Inzwischen ging es mir schon gar nicht mehr um den Sex. Marie traf ich vor allem, damit ich schweigend mit ihr zusammenlag, versunken im Hier und Jetzt, mein Kopf nahe an ihrem Kopf, in der Strahlung eines fremden, für mich unzugänglichen Bewusstseins. In diese verwunschene Stille hinein schrillte jäh das Telefon.

»Viel zu tun?«

Wie gewöhnlich sprach mein Vater, ohne sich vorzustellen. Wie hätte er sich auch nennen sollen, Vater, Papa, Otto?

»War einiges los.«

»Wann kommst du vorbei?«

»In den Herbstferien, mit Vincent.«

»Du kannst ja auch vorher kommen.«

»Ja – aber warum?«

Ich sollte kommen, stellte sich heraus, um zu entscheiden, was von meinen seit Jahrzehnten auf ihrem Dachboden lagernden Dingen ich in meine Wohnung nehmen wollte, damit sie nicht auf dem Sperrmüll landeten. Meine Eltern hatten ihr Haus verkauft.

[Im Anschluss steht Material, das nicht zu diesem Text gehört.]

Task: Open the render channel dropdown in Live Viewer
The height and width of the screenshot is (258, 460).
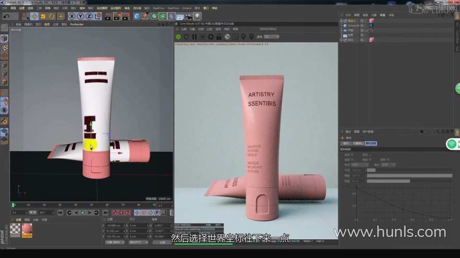Action: point(271,36)
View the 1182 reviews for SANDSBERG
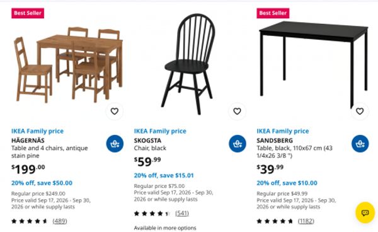The height and width of the screenshot is (232, 378). (x=306, y=221)
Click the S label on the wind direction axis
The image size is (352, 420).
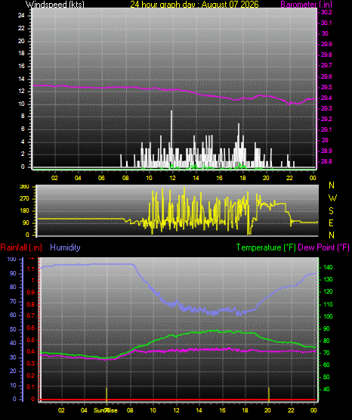[331, 211]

Als ich auflegte, bemerkte ich, dass Marie mich ansah.

»Alles in Ordnung?«

Ich machte eine unbestimmte Geste und stellte mich ans Fenster, aus dem der Blick auf eine – der Hinterhof war schmal – vielleicht zehn Meter entfernte, seit einigen Jahren glatt verputzte und hell gestrichene Brandwand ging. Sooft ich zum Fenster hinaussah, war es, als schaute ich in einen ewig wabernden Nebel. Anfangs hatte ich noch versucht, die Aussicht in diese gestaltlose Leere als meditativ zu empfinden und darin ein Geheimnis zu entdecken. Doch leider wurde mir, sooft ich länger aus dem Fenster sah, einfach bloß übel.

Ich legte mich wieder hin. Marie angelte nach dem Päckchen auf dem Nachttisch, und ich betrachtete die zarte Andeutung von Muskulatur unter ihrer glatten Haut. Sie steckte sich eine Zigarette in den Mund, ohne sie anzuzünden. Sie rauchte überhaupt nicht, sie hatte bloß Freude daran, so zu tun, wenn sie bei mir war. Sie probierte dann verschiedene Posen aus, imitierte Gesten aus Filmen oder bekannte Persönlichkeiten. Gerade hielt sie die Zigarette kraftlos zwischen Mittel- und Ringfinger, und ich sagte: Michel Houellebecq, woraufhin ihre Augen, ohne dass sich ihr Gesicht sonst veränderte, kurz aufstrahlten.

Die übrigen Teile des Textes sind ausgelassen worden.